**** Given passage
Host: Jennifer, do you still have COVID patients and how are you keeping them separate? What's going on right now? And how are you pre-planning for future surges?
Jennifer: Right now we don't have as many COVID patients. There is one that tests positive. We do still schedule them as a Tele-health video visit. And then, you know, the provider can call in new medication for them. And then, you know, if they, if their symptoms don't improve, they reach back out to us. And then we do further workup. You know, there is going to come a time where we won't have the restrictions. Once we get back out. You know, it'll be like a regular flu season. So we're still trying to work through how we're going to manage those patients. You know, still requiring them to have a mask, getting them in and out of the building, you know, as quickly as possible and not have them, you know, lingering around.
Annie: I would like to just add to that UABs response to the COVID pandemic has been phenomenal. The University of Alabama has just developed COVID clinics. Post COVID clinics, long COVID clinics, Infusion centers. I mean, the resources were absolutely mobilized and put together to manage each phase of the pandemic because the pandemic did have many phases, you know, in the beginning we just didn't know how to respond to those patients.
And our infectious disease team was right, right on it. I mean, they started immediately trying to come up with treatments, putting together protocols. And as we got more knowledge, we realized what treatments were working with COVID. UAB, absolutely you know, changed and grew and adapted everyone of those support systems.
So we had those resources at our finger tips to take care of those patients. And we're still doing. UAB is still continuing to research on COVID. We're still continuing to you know, fine tune our protocols and our treatment plans. They've been, it's been a phenomenal.
Host: I imagine it has, as UAB is an incredible medical center. And I know this because I host their podcasts and Annie sticking with you for a second, tell us, are you still going to be using those Televisits? Is the portal still as busy? Are you going to continue to use some of the things that we've learned going forward in the future? Because they've shown to be pretty efficient.
Annie: Absolutely. Not only are we going to continue to use those protocols and new practices, but we're going to continue to fine tune them and make them even more efficient so we can reach the greatest percentage of our population because access to care in Alabama has always been a challenge and it continues to be a challenge. The demand for our services is so far in excess of the supply that we have to think of very, very efficient and proficient way to treat these patients. We're going to continue with Tele-health, although I don't think it will continue to be as large as a percentage of our care as we did during the pandemic, but we're definitely going, it is, it is here to stay.
********
**** Entries supplied
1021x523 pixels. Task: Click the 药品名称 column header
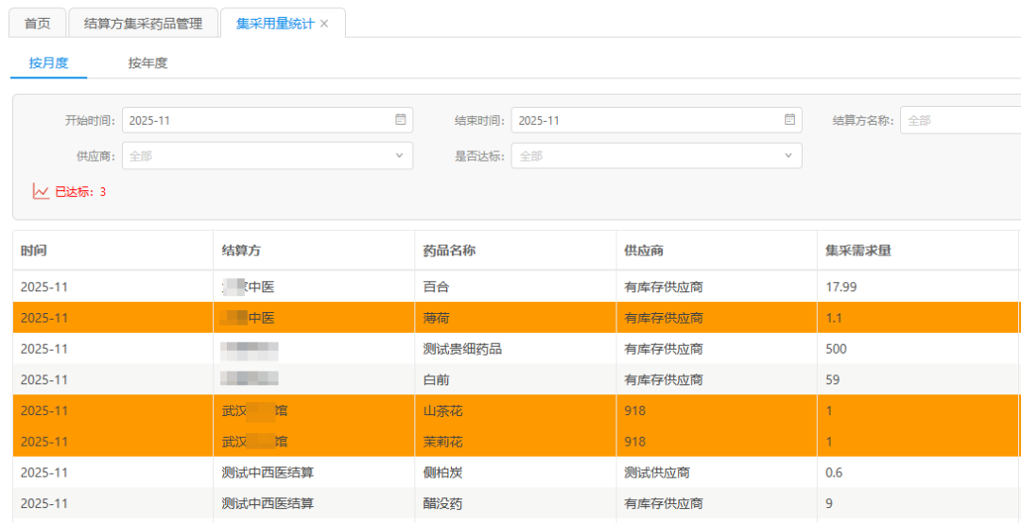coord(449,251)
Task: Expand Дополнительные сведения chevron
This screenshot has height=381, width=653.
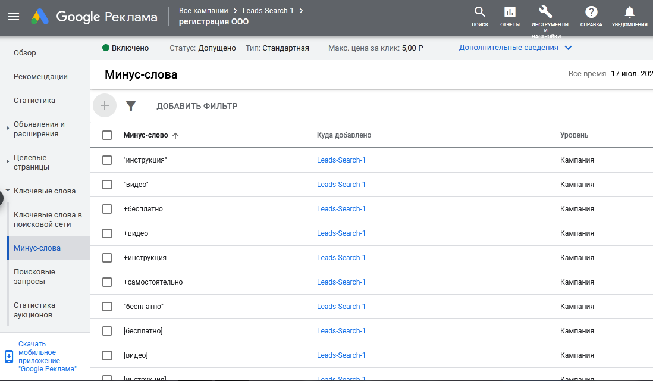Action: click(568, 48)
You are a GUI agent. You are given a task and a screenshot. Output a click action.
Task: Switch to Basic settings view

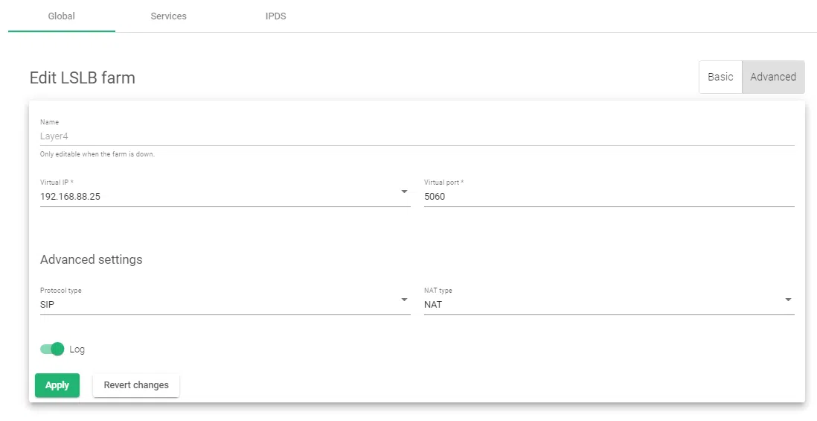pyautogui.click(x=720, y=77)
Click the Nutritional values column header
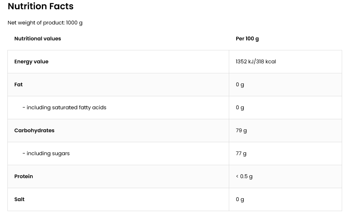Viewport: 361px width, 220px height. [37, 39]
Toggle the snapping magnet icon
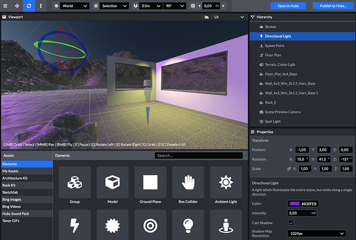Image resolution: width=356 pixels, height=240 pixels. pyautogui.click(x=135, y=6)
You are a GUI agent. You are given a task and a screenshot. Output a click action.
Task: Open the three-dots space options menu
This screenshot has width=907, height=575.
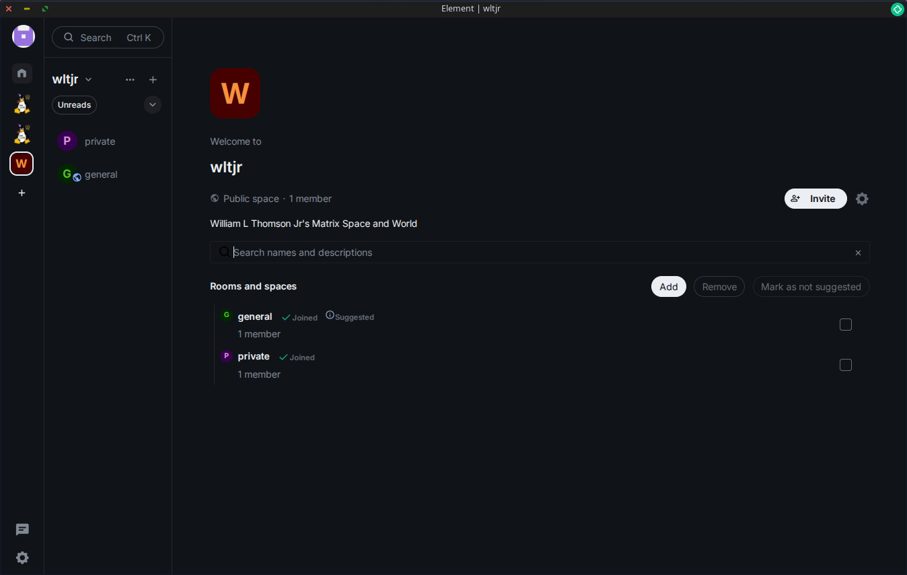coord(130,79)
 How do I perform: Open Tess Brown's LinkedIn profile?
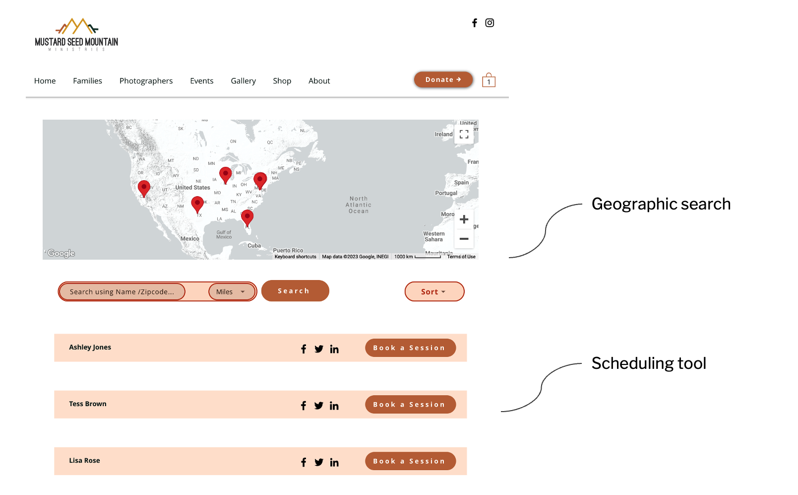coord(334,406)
********
**** Entries supplied
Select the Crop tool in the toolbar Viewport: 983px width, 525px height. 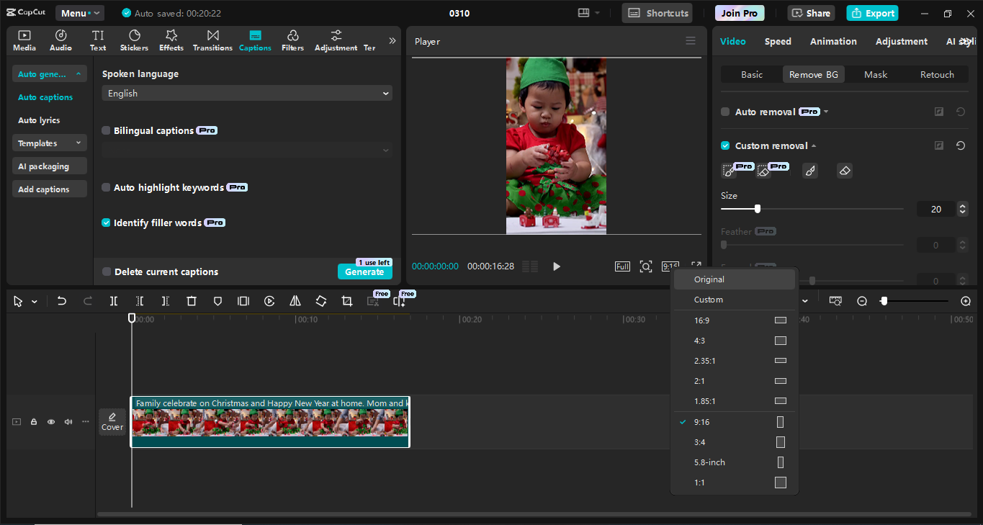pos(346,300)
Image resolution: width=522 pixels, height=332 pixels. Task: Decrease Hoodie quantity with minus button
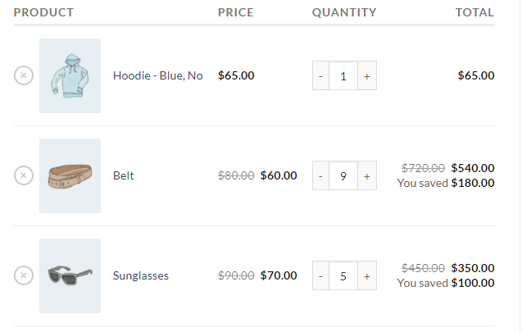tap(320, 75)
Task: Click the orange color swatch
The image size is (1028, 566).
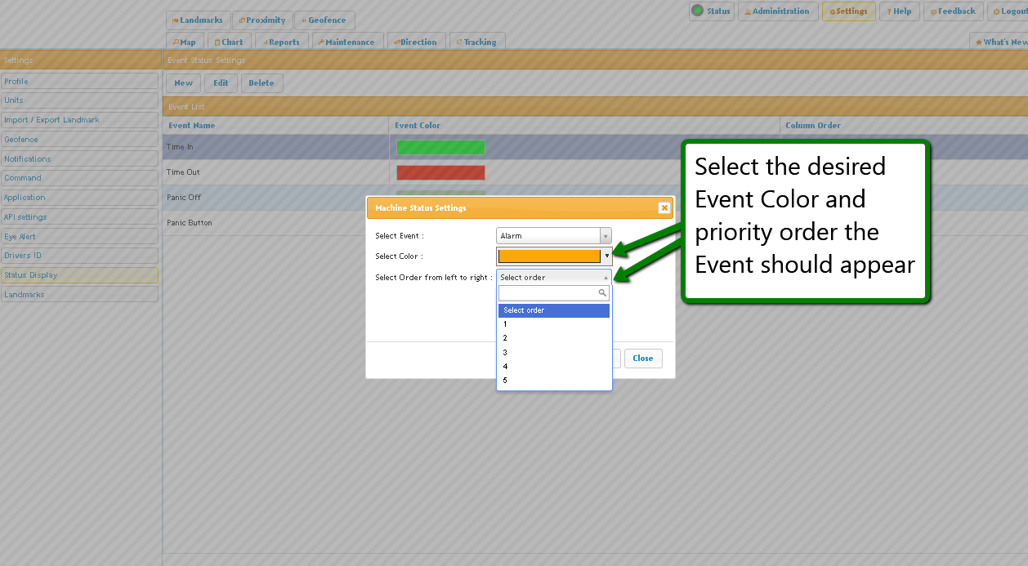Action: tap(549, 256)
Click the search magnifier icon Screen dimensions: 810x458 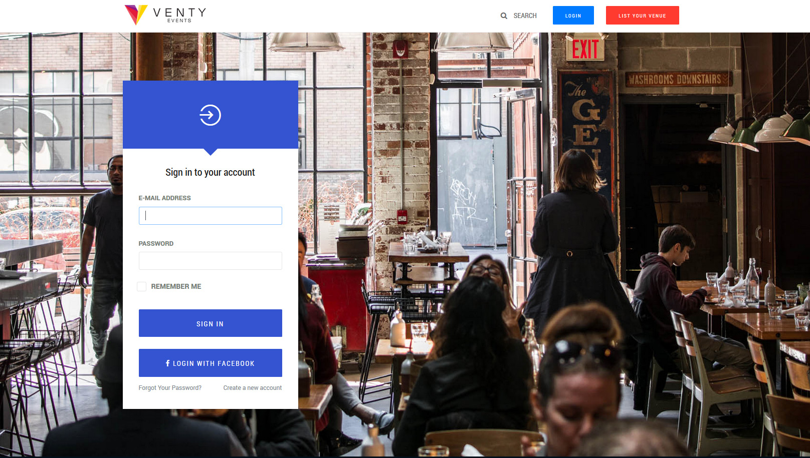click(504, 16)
********
**** Entries supplied
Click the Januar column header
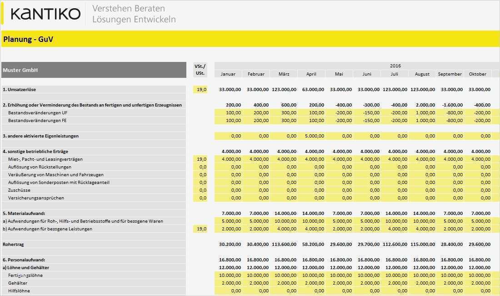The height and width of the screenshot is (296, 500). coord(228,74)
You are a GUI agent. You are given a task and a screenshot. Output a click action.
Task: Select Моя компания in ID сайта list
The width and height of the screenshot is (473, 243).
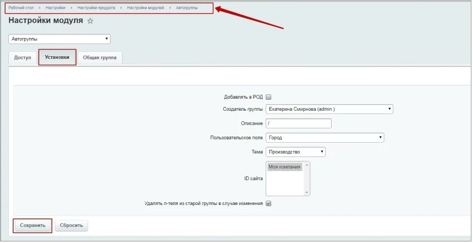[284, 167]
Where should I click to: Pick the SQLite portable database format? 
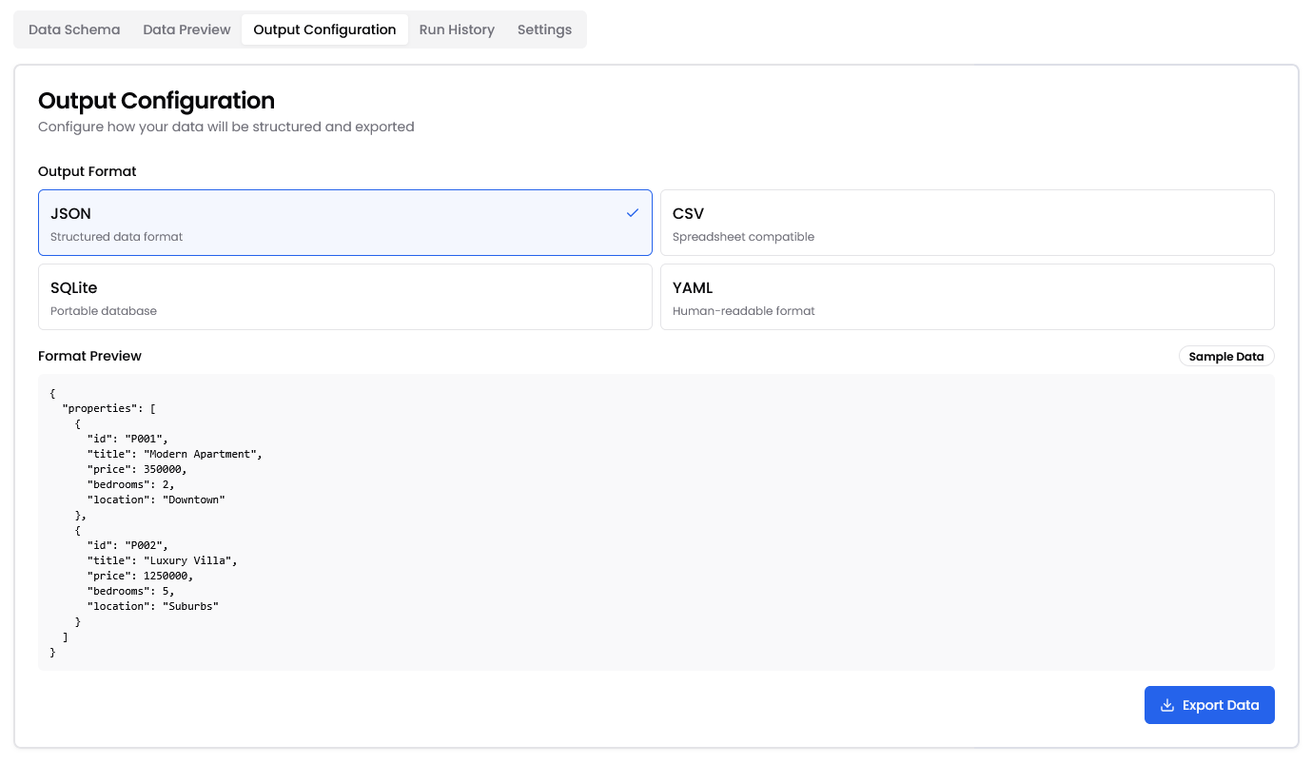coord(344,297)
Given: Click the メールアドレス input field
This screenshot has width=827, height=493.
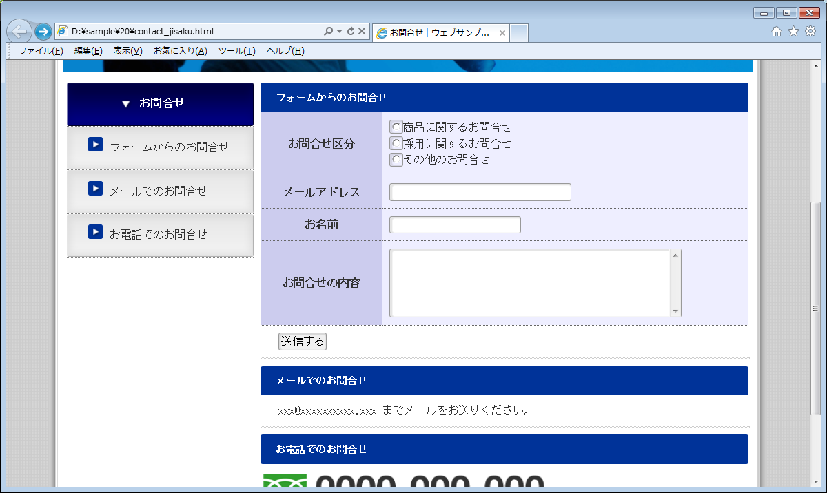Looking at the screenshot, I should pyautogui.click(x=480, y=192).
********
Prompt A:
Please extract the part of the interview that begins at the words "So we had those" and stops after "be pretty efficient.".
Prompt B:
In the interview, how are patients who test positive for COVID currently scheduled?
The listing has no connection to the interview.

Exercise solution A:
So we had those resources at our finger tips to take care of those patients. And we're still doing. UAB is still continuing to research on COVID. We're still continuing to you know, fine tune our protocols and our treatment plans. They've been, it's been a phenomenal.
Host: I imagine it has, as UAB is an incredible medical center. And I know this because I host their podcasts and Annie sticking with you for a second, tell us, are you still going to be using those Televisits? Is the portal still as busy? Are you going to continue to use some of the things that we've learned going forward in the future? Because they've shown to be pretty efficient.

Exercise solution B:
They are scheduled as a Tele-health video visit.